▶ _EXERCISE PROMPT_: Exclude the pictures. Transcribe exactly, and only, the lines from the one holding "Where should I click to: Click" to the end of the material below.

■ ■ ■ ■ ■

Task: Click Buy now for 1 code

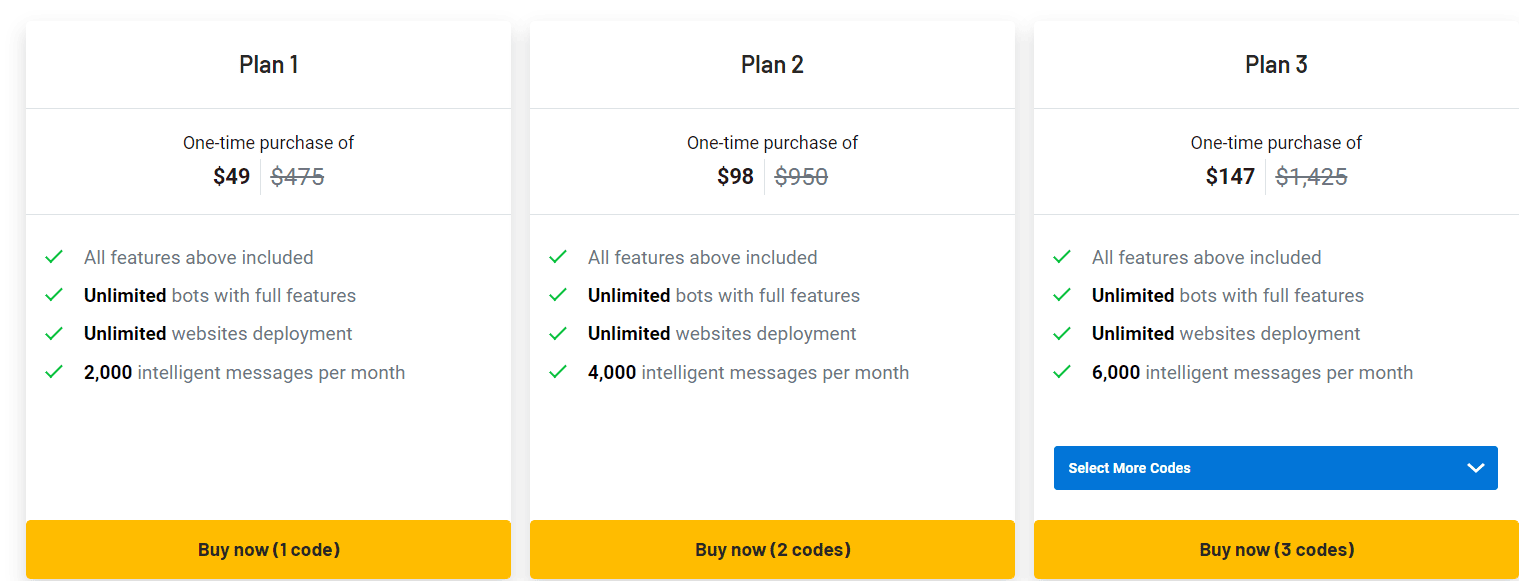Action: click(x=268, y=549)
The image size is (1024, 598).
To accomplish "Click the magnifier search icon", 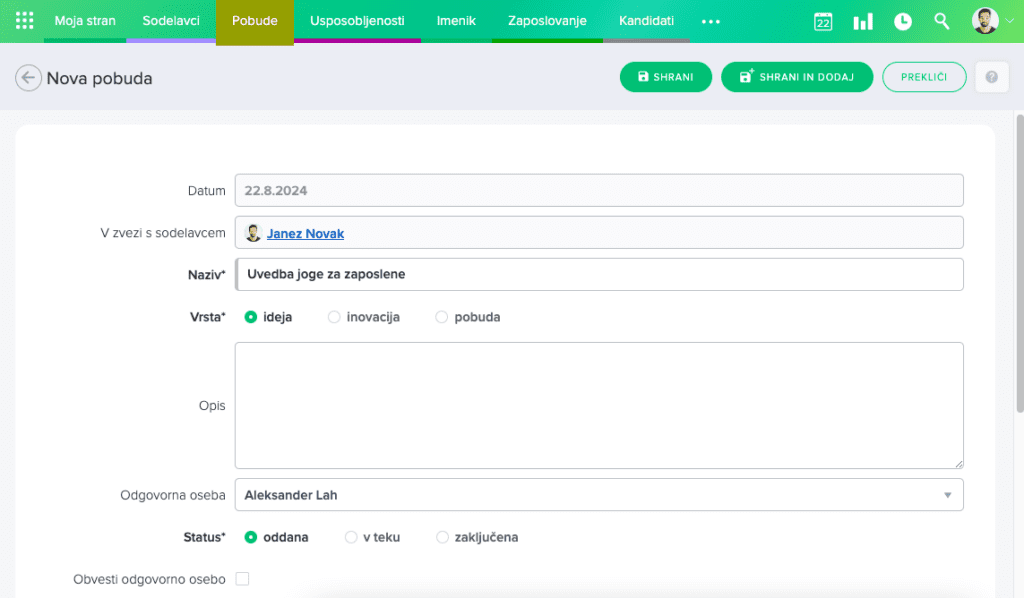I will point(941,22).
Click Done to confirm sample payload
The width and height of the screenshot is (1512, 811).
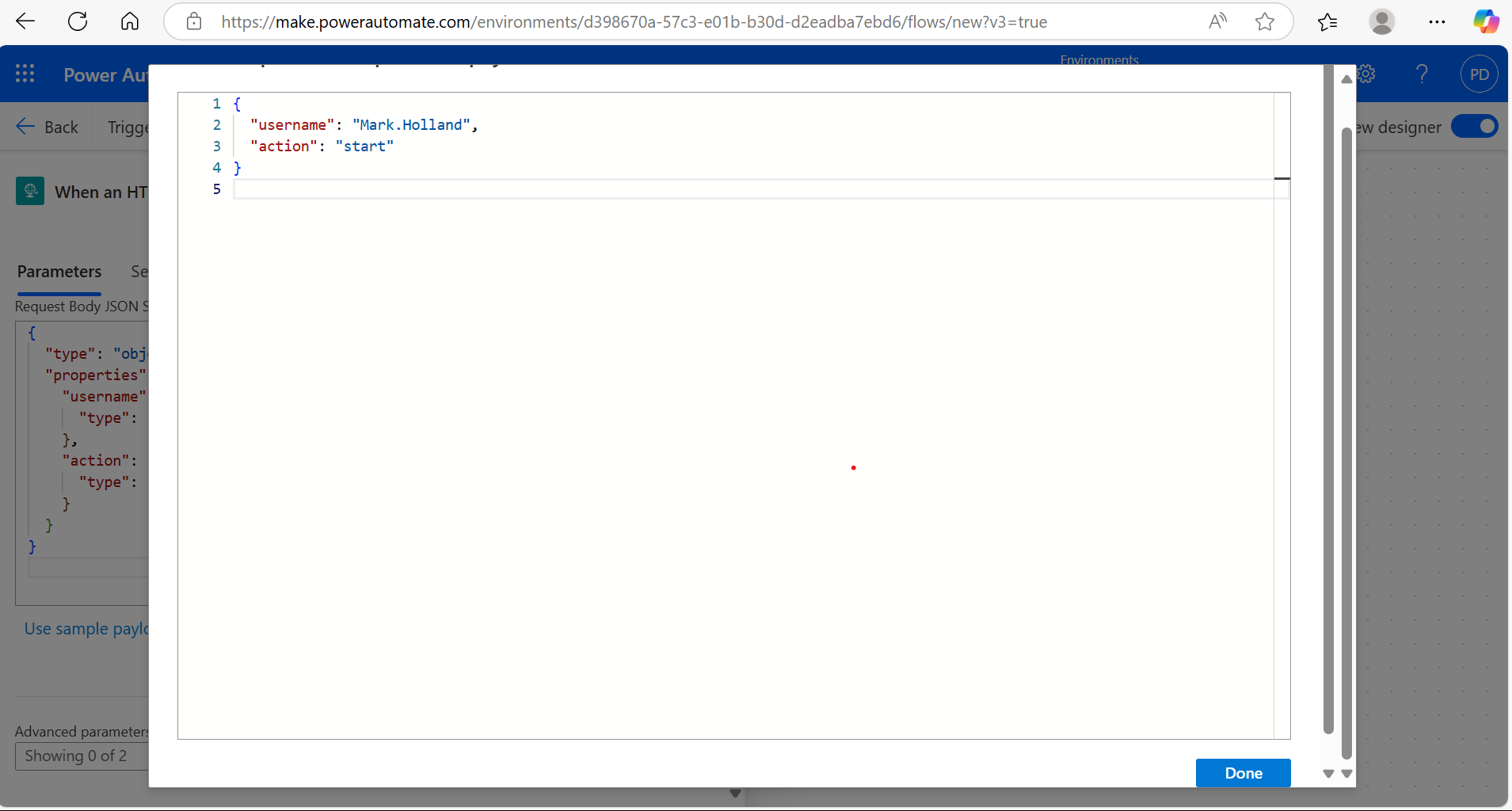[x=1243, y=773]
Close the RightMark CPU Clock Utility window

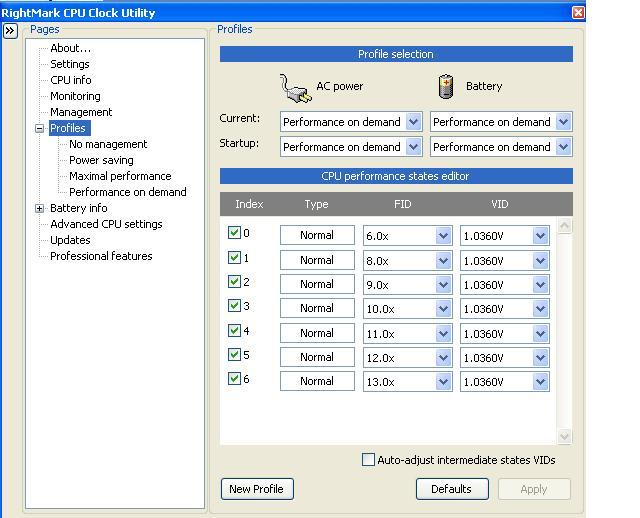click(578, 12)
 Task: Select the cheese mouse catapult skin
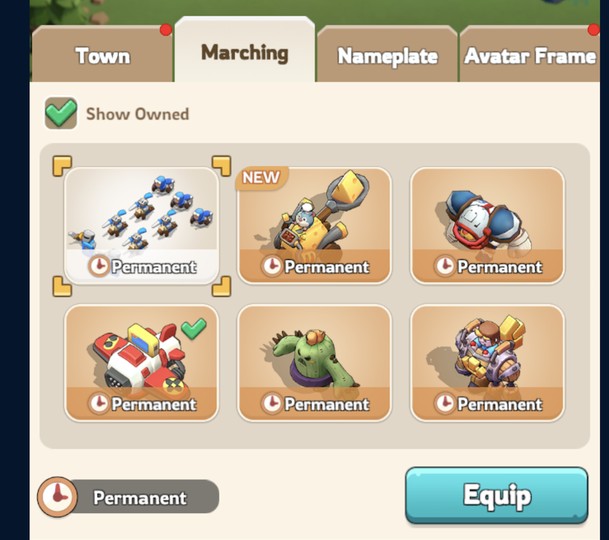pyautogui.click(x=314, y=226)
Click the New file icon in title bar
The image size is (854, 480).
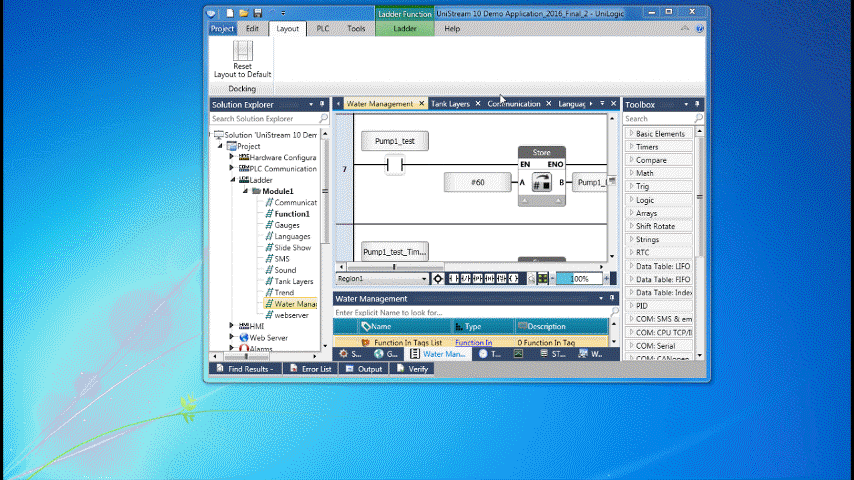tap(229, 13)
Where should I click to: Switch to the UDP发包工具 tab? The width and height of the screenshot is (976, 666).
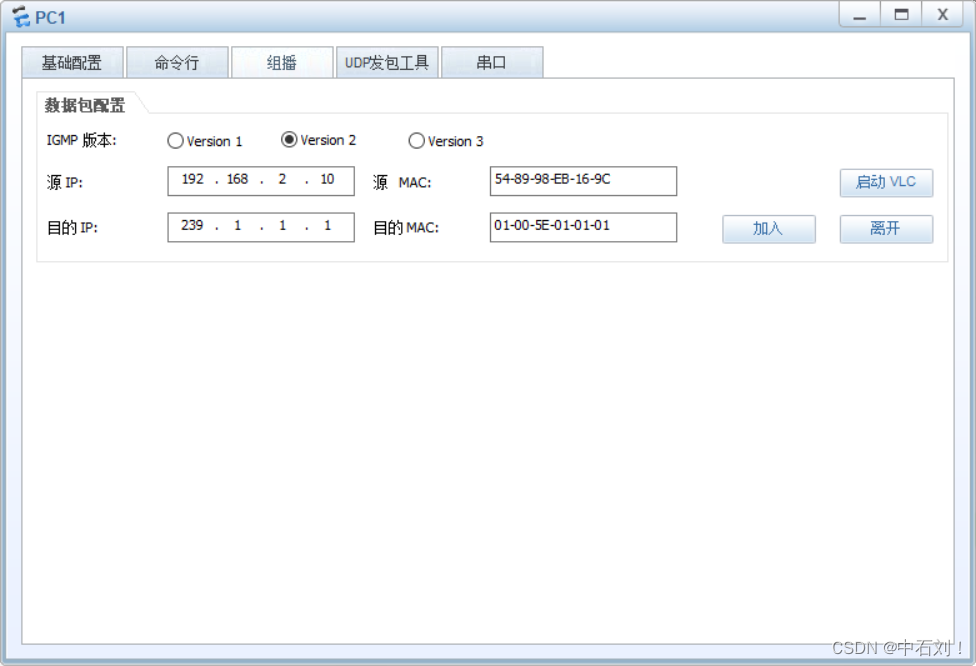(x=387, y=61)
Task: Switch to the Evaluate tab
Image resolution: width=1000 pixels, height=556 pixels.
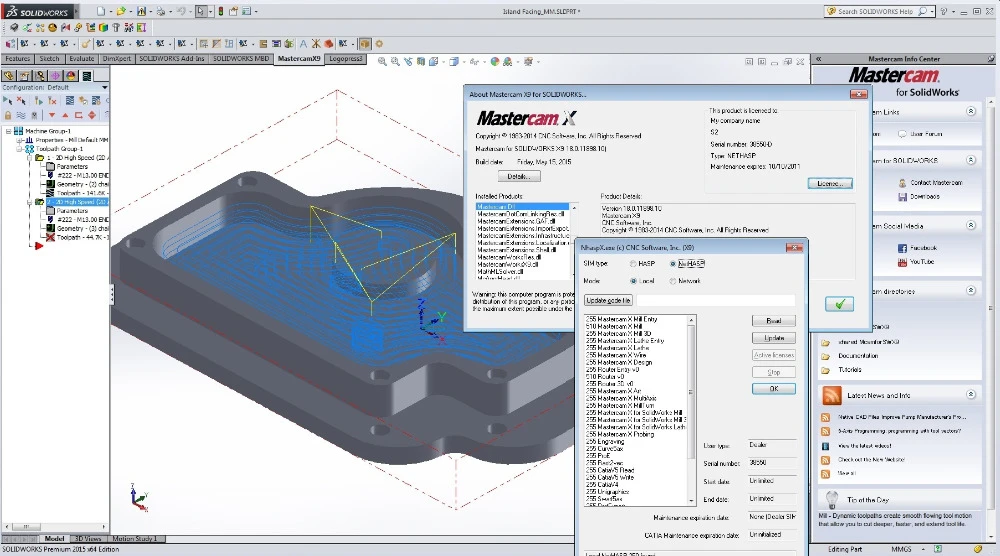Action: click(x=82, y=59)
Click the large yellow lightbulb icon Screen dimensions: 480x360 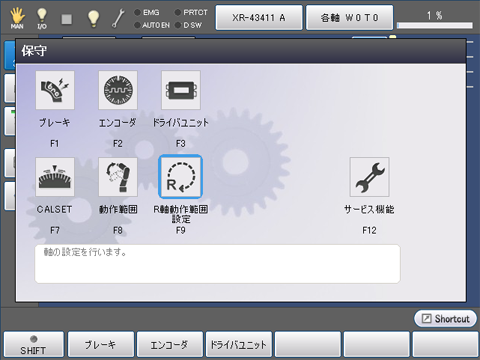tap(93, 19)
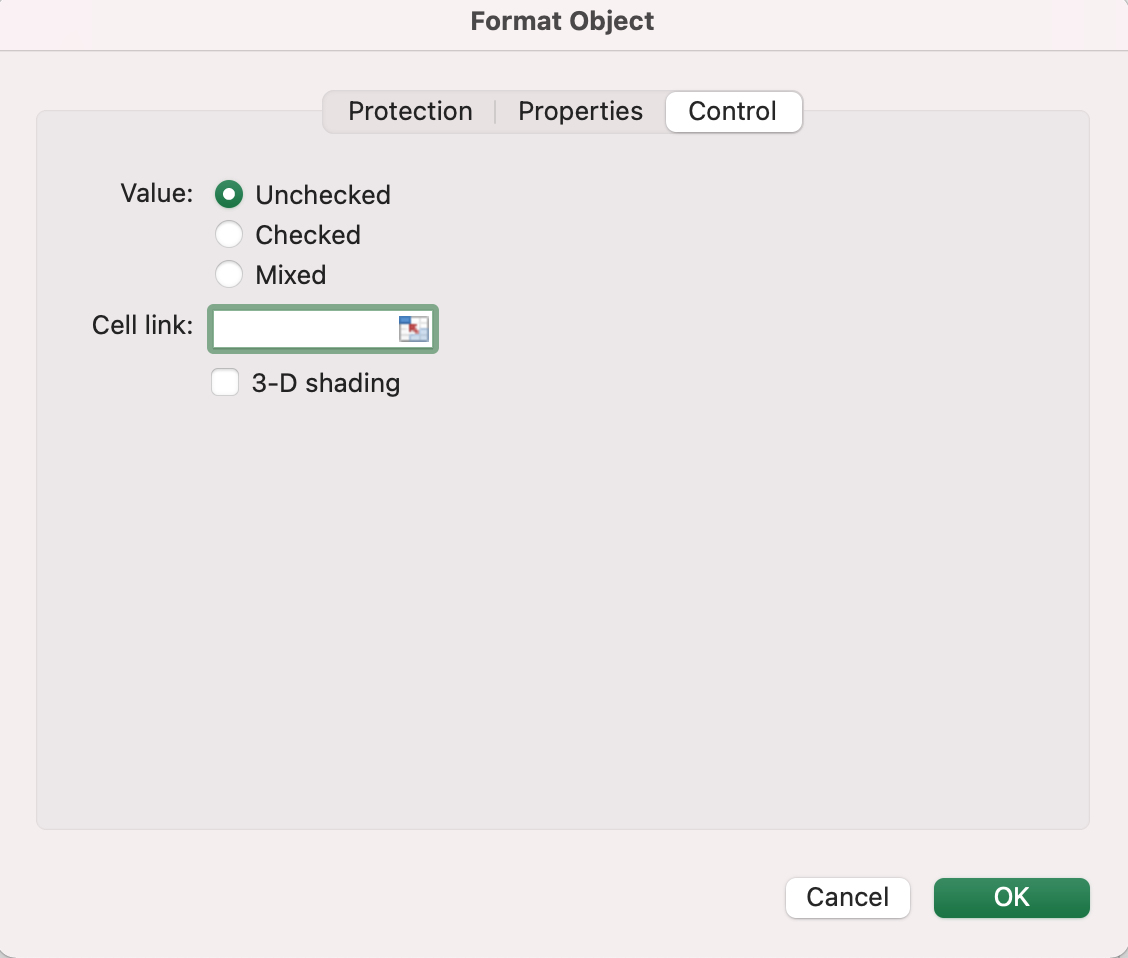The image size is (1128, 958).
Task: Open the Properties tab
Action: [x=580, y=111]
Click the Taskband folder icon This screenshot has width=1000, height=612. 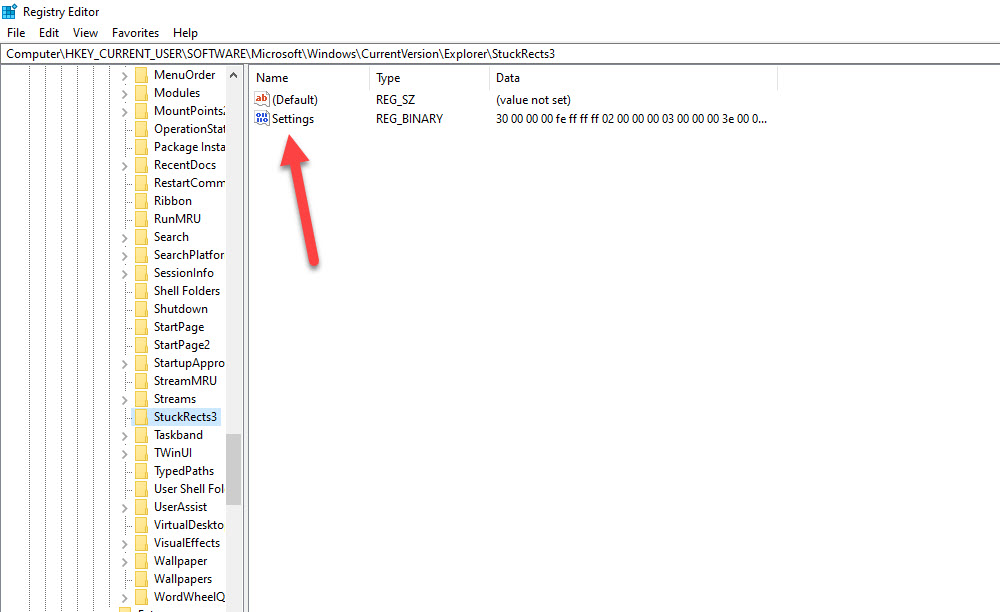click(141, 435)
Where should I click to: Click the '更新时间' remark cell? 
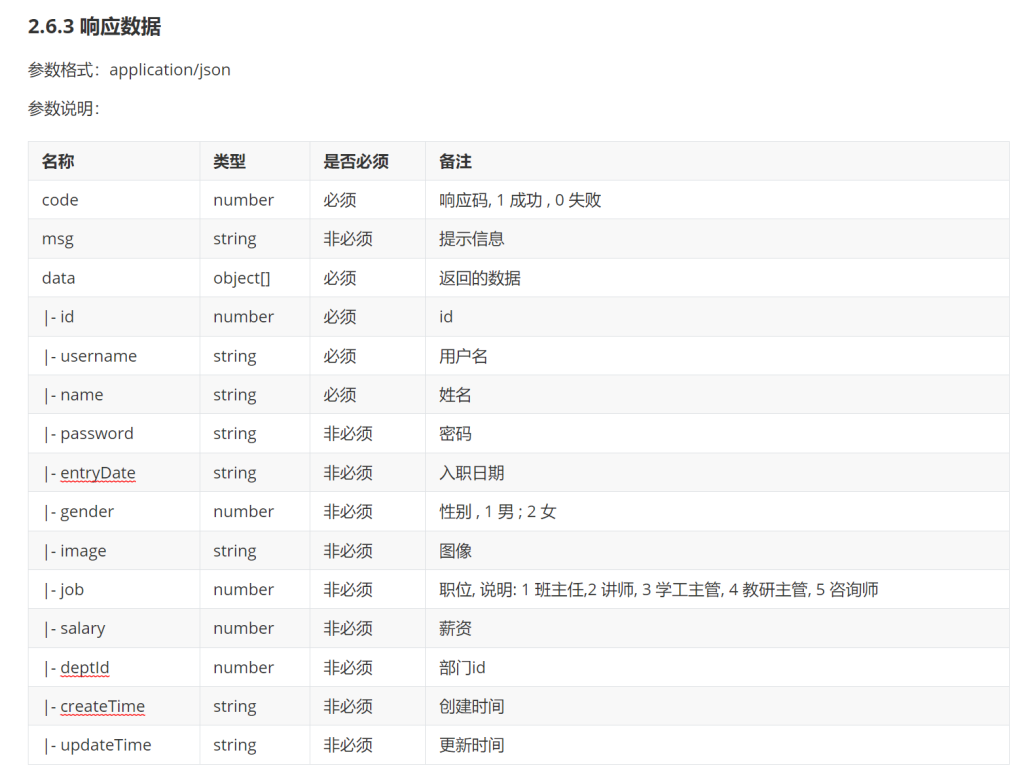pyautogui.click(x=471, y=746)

■ ■ ■ ■ ■

▶ _RESPONSE BELOW_:
Where should I click to: Click the '更新时间' remark cell? 
pyautogui.click(x=471, y=746)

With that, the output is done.